4. Ten Coin Flips*#

Motivating Example#

Professor Vidakovic gives a simple motivating example: say you flip a coin ten times and it comes up tails each time.

A frequentist statistician might estimate the probability of heads as:

\[\hat{p} = \frac{x}{n} = \frac{0}{10} = 0\]

where \(x\) is the number of successes. Or they might try to maximize the binomial likelihood:

\[\hat{p} = arg \max_p \left[ {n \choose{x}} p^{x}(1 - p)^{n - x} \right] = arg \max_p \left[(1 - p)^{10}\right] = 0\]

With a Bayesian approach, we can incorporate a prior probability. Say we have no reason to believe that this is a trick coin. We might say we think \(p\) has an equal probability of being anything from 0 to 1: a continuous uniform prior.

\[\pi(p \mid x) = \frac{L(x \mid p) \pi(p)}{\int_p L(x \mid p) \pi(p) dp} = \frac{(1 - p)^{10} \cdot \mathbf{1}(0 \le p \le 1)}{\int_0^1 (1 - p)^{10} dp} = 11(1-p)^{10} \mathbf{1}(0 \le p \le 1)\]

Here, \(L(x \mid p)\) is the likelihood function with known \(x\) and unknown \(p\), and \(\mathbf{1}(0 \le p \le 1)\) is an indicator function, meaning it is equal to 1 if the given condition is true and 0 otherwise.

The mean of a univariate continuous random variable is

\[E[X] = \int_{p} xf(x)dx\]

In this case we’re looking at:

\[ \int_{0}^{1} p\cdot 11(1-p)^{10} dp = \frac{1}{12}\]

We’ll discuss Bayes’ theorem more in Units 3 and 4. For now, just understand that the professor is saying that by adding this prior to our model, we get a much more reasonable probability: a \(1/12\) chance of heads on the next flip.

Demo#

The professor provides some Python code related to the above calculations, along with some simple plots. I’m going to clean up some of this code and use this as an excuse to introduce some SciPy features and other stuff.

I like to use Black to automatically format my Python code for readability. In Jupyter Lab, you can use the extension nb_black to handle it.

%load_ext lab_black

First, he plots our posterior. Generally to plot a probability density function (PDF), you create a range of values as input, then plot that versus the output of your PDF.

import numpy as np
import matplotlib.pyplot as plt


def posterior(p):
    return 11 * (1 - p) ** 10


p = np.arange(0, 1, 0.001)

plt.plot(p, posterior(p), color="grey", label="$11(1-p)^{10}$")
plt.legend()
plt.xlabel("p")
plt.ylabel("density")
plt.show()
../_images/9526e3e281aab4a7689ab4d4370138564785b7b3a657d202bea0e187b21b8431.png

Next, he checks that this density integrates to 1 using numerical integration:

from scipy.integrate import quad

quad(posterior, 0, 1)
(1.0000000000000002, 1.1102230246251569e-14)
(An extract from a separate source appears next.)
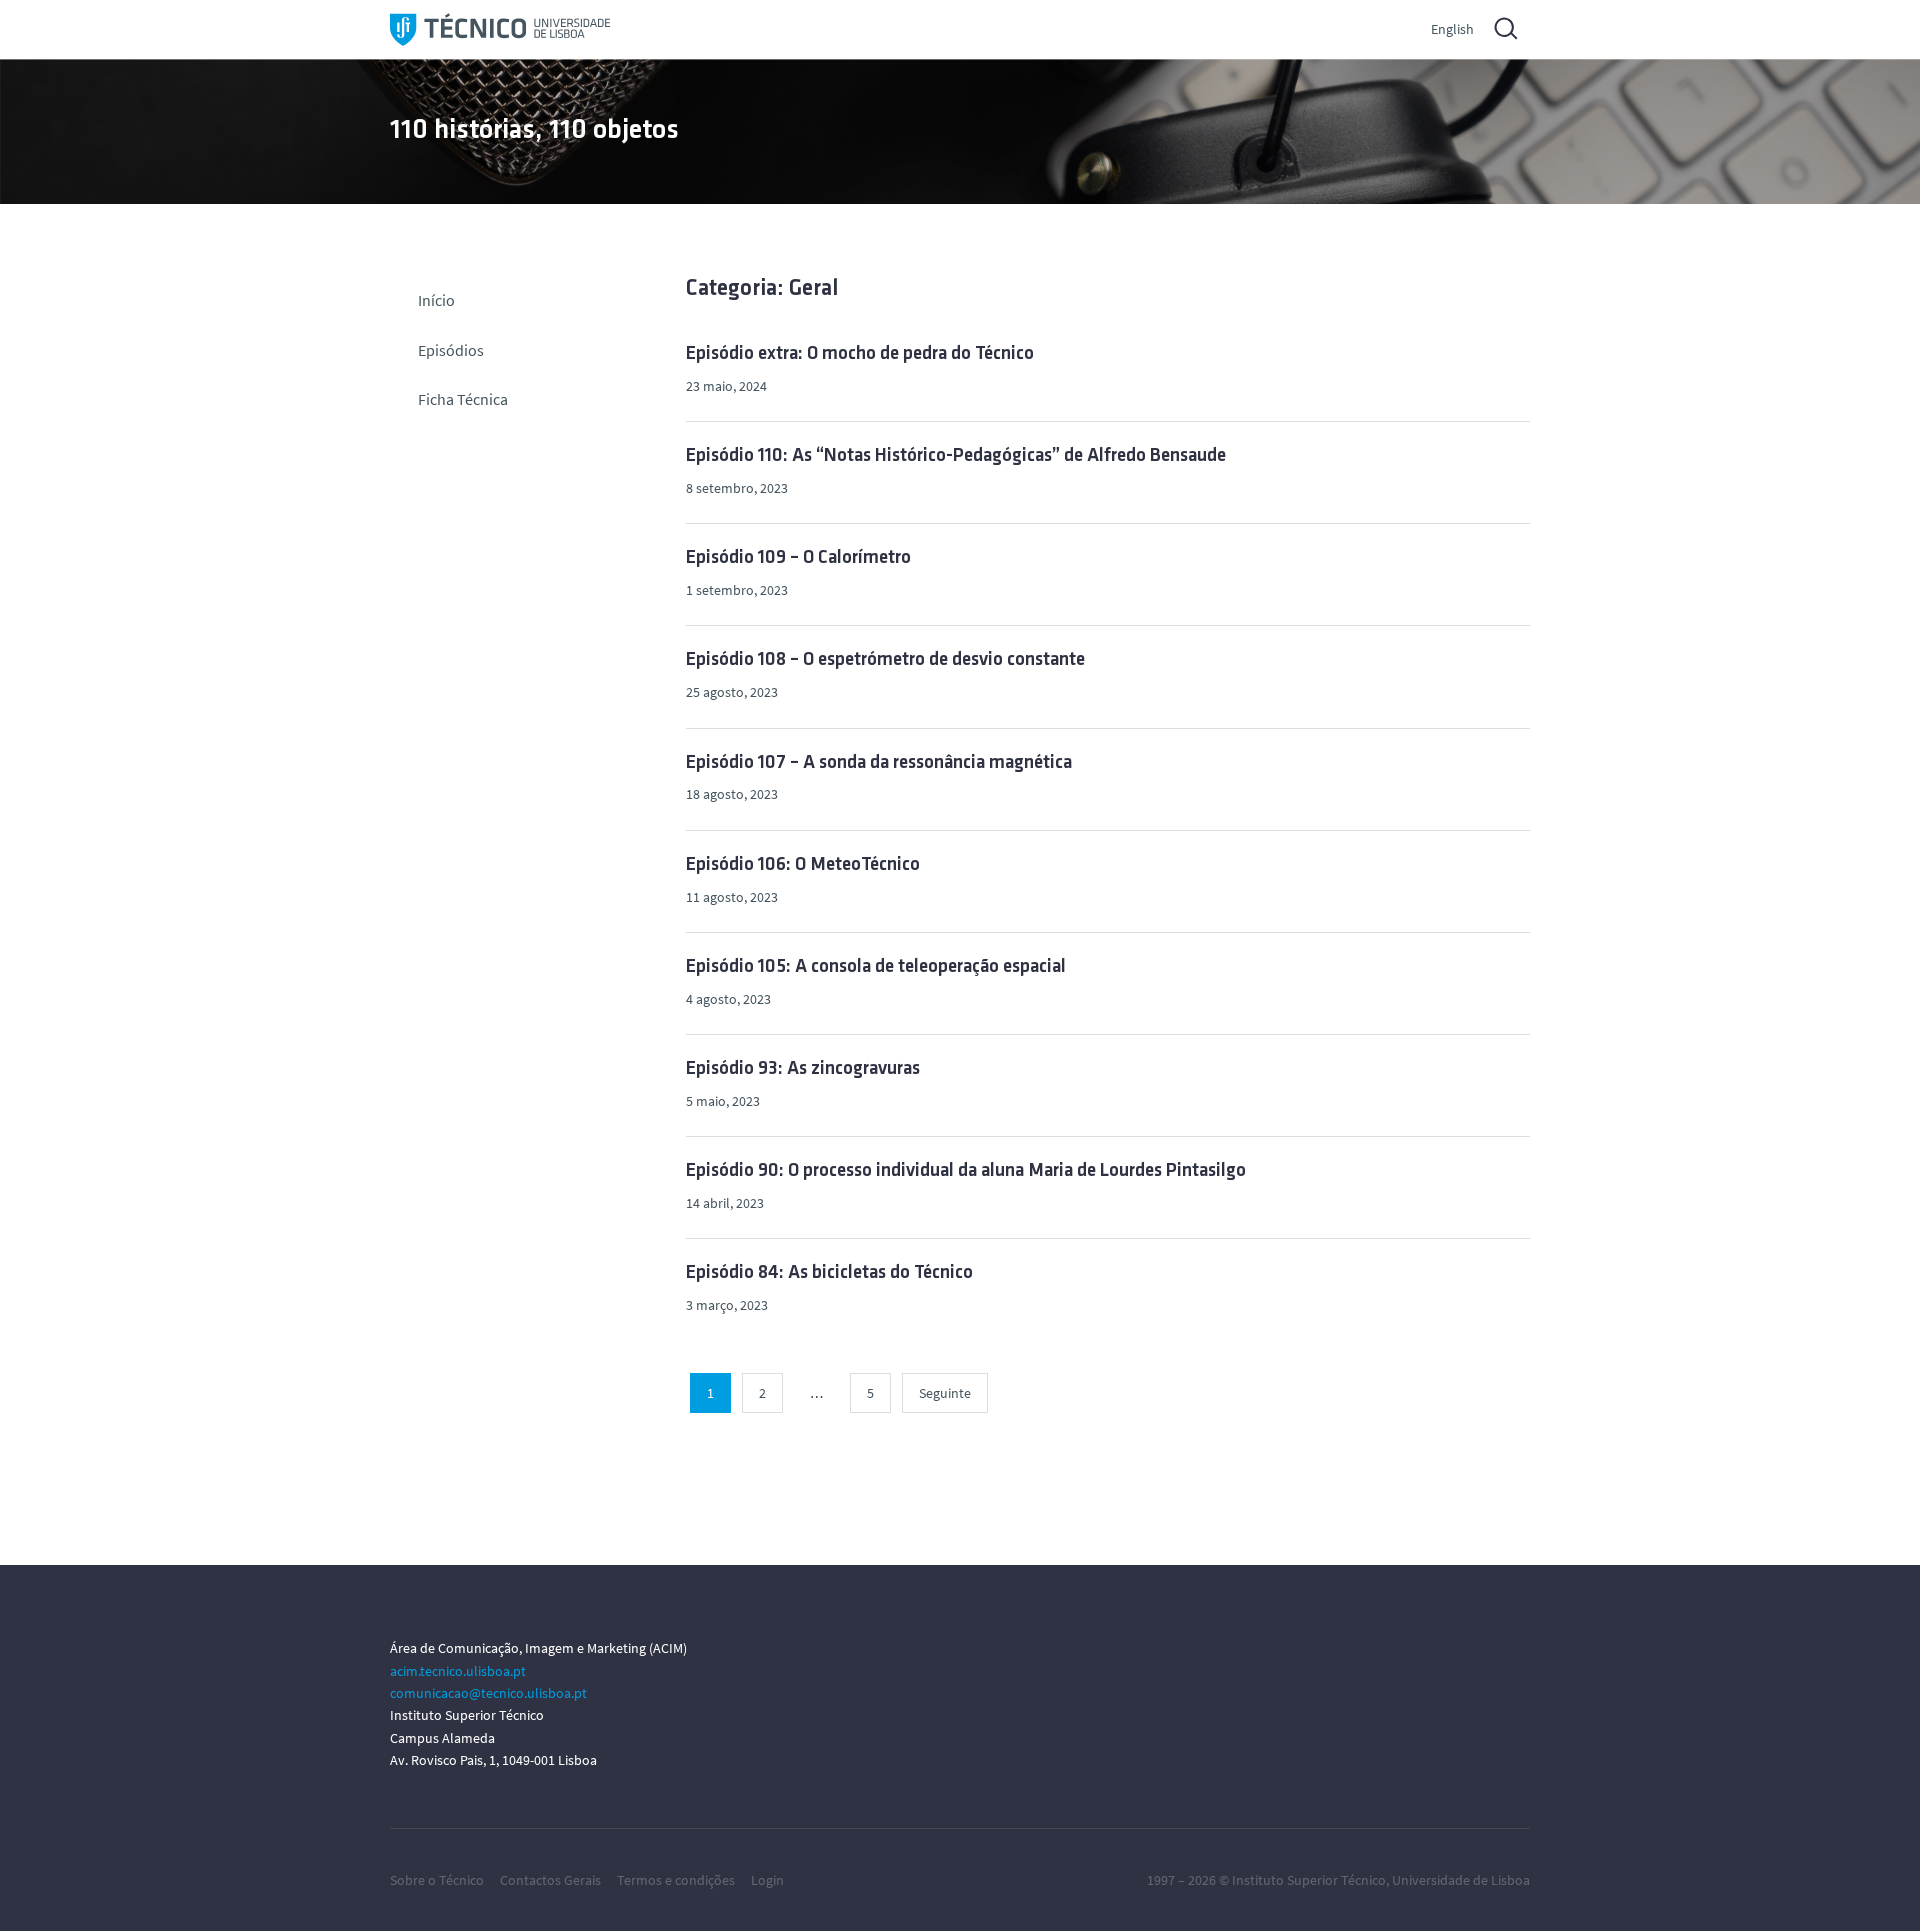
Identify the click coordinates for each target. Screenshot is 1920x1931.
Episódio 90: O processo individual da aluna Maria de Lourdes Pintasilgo (966, 1171)
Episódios (451, 350)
The scipy.integrate.quad function returns the value of the definite integral along with the absolute error.

Find the mean:

mean = quad(lambda p: p * posterior(p), 0, 1)[0]
print(mean)
0.08333333333333336

Find the median, which will be:

\[\int_0^m 11(1-p)^{10} dp = .5\]

We can use scipy.optimization.fsolve to solve for the median \(m\).

from scipy.optimize import fsolve


def median_func(m):
    return quad(posterior, 0, m)[0] - 0.5


median = fsolve(median_func, 0.1)[0]
print(median)
0.06106908933829364

The mode or maximum a posteriori probability (MAP) is equal to:

\[arg \max_p \left[ 11(1-p)^{10} \mathbf{1}(0 \le p \le 1) \right]\]

which we already know is 0. But if we wanted to calculate it we could use scipy.optimize.minimize.

from scipy.optimize import minimize

bounds = [(0, 1)]

minimize_dict = minimize(
    lambda p: -posterior(p), x0=0, method="L-BFGS-B", bounds=bounds
)

print(minimize_dict)

mode = minimize_dict["x"][0]
  message: CONVERGENCE: NORM_OF_PROJECTED_GRADIENT_<=_PGTOL
  success: True
   status: 0
      fun: -11.0
        x: [ 0.000e+00]
      nit: 0
      jac: [ 1.100e+02]
     nfev: 2
     njev: 1
 hess_inv: <1x1 LbfgsInvHessProduct with dtype=float64>

The mode is x in the above output.

Finally, we can plot our PDF with the mean, median, and mode.

def add_dots(x, y, label):
    annotation = f"{x:.3f}"

    plt.scatter(x, y, label=label, linewidth=1, alpha=1.0, zorder=2)
    plt.annotate(
        annotation,
        xy=(x, y),
        xytext=(x + 0.05, y + 0.05),
        fontsize=10,
    )
plt.plot(p, posterior(p), color="grey", label="$11(1-p)^{10}$")

add_dots(mean, posterior(mean), "mean")
add_dots(median, posterior(median), "median")
add_dots(mode, posterior(mode), "mode")

plt.legend()

plt.xlabel("p")
plt.ylabel("density")
plt.show()
../_images/9e9a8fdaae8157bb9723c9486e827ef74291e146ec84e73633830bbb1f4cd735.png
%load_ext watermark
%watermark -n -u -v -iv
Last updated: Mon May 15 2023

Python implementation: CPython
Python version       : 3.11.0
IPython version      : 8.9.0

numpy     : 1.24.2
matplotlib: 3.6.3